The knowledge sharing group that we have that drives all of this is embedded in our IT organization, which is embedded in our technology and projects organization.
So it’s well integrated with all our other functional groups and we look at maps of how knowledge is being shared from one part of the world to the other and across different functions and can actually track how well that is working and it’s been pretty impressive what it has done for us.

“It is actually one of the key tools that we are using today to combat the great crew changes, we call it in our industry, where we have so many people with so much knowledge who are retiring and we’ve hired all of these younger people. A big part of how we do that knowledge transfer from the experienced folks to the less experienced folks is using these tools.

Value creation is at the heart of the Knowledge Asset Management Methodology, Ron Young has helped many organisations adopt. It is based on a concept of frequent value assessments with measurements (Change Readiness / Stakeholder Analysis / KM Maturity Models as examples) and the idea of embedding a 9 step Knowledge Management process into the day to day workings of an organisation.  It further calls for the identification of an organisation’s Knowledge Assets, a serious attempt to measure the intrinsic value of processes, communities and individual, team and organisational knowledge and networks.

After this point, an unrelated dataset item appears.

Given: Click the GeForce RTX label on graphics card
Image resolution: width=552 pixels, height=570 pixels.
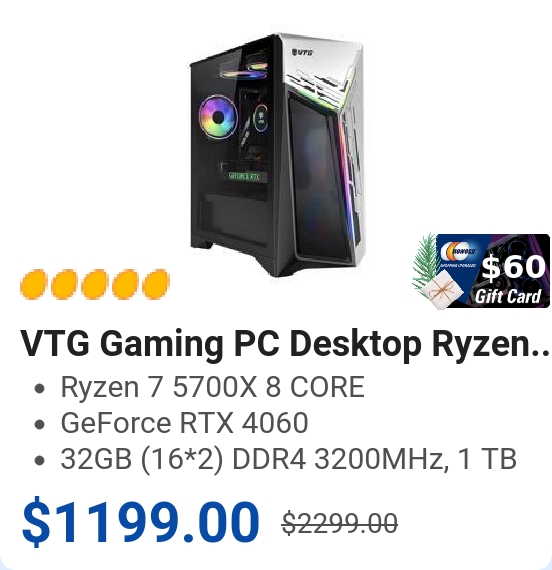Looking at the screenshot, I should [x=244, y=177].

For many years Ron, along with others in the KM arena, has been calling for a mechanism that places a value on these Knowledge Assets and while the ConocoPhillips briefing is some way off that it is a move towards that goal. Lest we should forget, a few years back a correlation was made between the winners of MAKE awards and their outperformance on the US stock market.

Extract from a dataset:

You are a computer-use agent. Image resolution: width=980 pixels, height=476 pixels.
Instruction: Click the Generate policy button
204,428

I believe Risk Management is also of huge significance and why the Nuclear Industry pay attention to the capture of Critical Knowledge identifying who has it and what they could least afford to lose through natural wastage or downsizing. As yet, factoring in the value of a loss of Critical Knowledge as a potential risk does not feature in the Audit and Compliance reports of most organisations and I for one believe it should.

and finally

So what do I take from this?

  • Knowledge Management needs a foundation of good Information Management;
  • To be effective (and sustainable) Knowledge Management must be embedded in the processes of an organisation and focus on business issues;
  • While stories bring experiences to life, you can’t assess what you don’t measure and if you don’t map and measure (frequently) you are reliant on anecdotal evidence which at the top level of organisations won’t wash for long; and
  • Its easy to produce ‘product’ that looks good but not relevant or in context for the audience – pushing at an ajar door on the lower levels is a lot different than banging on a locked door at the top of the building!

KMUK 12: whose doing what in KM I stories from afar

I’ve been to some events that focused purely on activity from within their host region. For me that’s a mistake and as recent trips to Africa and South America have confirmed there is a much to be learned from the way different people across the globe approach knowledge management.

Which is why I was delighted when Ark asked me to lead the wrap up session on Day One of KMUK entitled ‘Stories from around the world: Knowledge management trends and experiences’.

I have a couple of examples to share from Africa including the Sudapet Book Project and a Rwandan World Cafe and I know Andy Boyd, Brigitte Ireland, Adrienne Monteath-van Dok and Arthur Shelley will likewise be drawing on global experiences for what promises to be an interesting session.

Don’t worry if you can’t be there, Ark have very kindly agreed to take notes and I will publish some of the findings once the event has taken place. For those of you keen to expand your global knowledge two sources I’d recommend:

  • KM4Dev (the community of km people in the development arena) and the KM4Dev Dgroup discussion and
  • Swiss Agency for Development & Corporation’s learning and networking blog which regularly features stories from across the community of nations they support.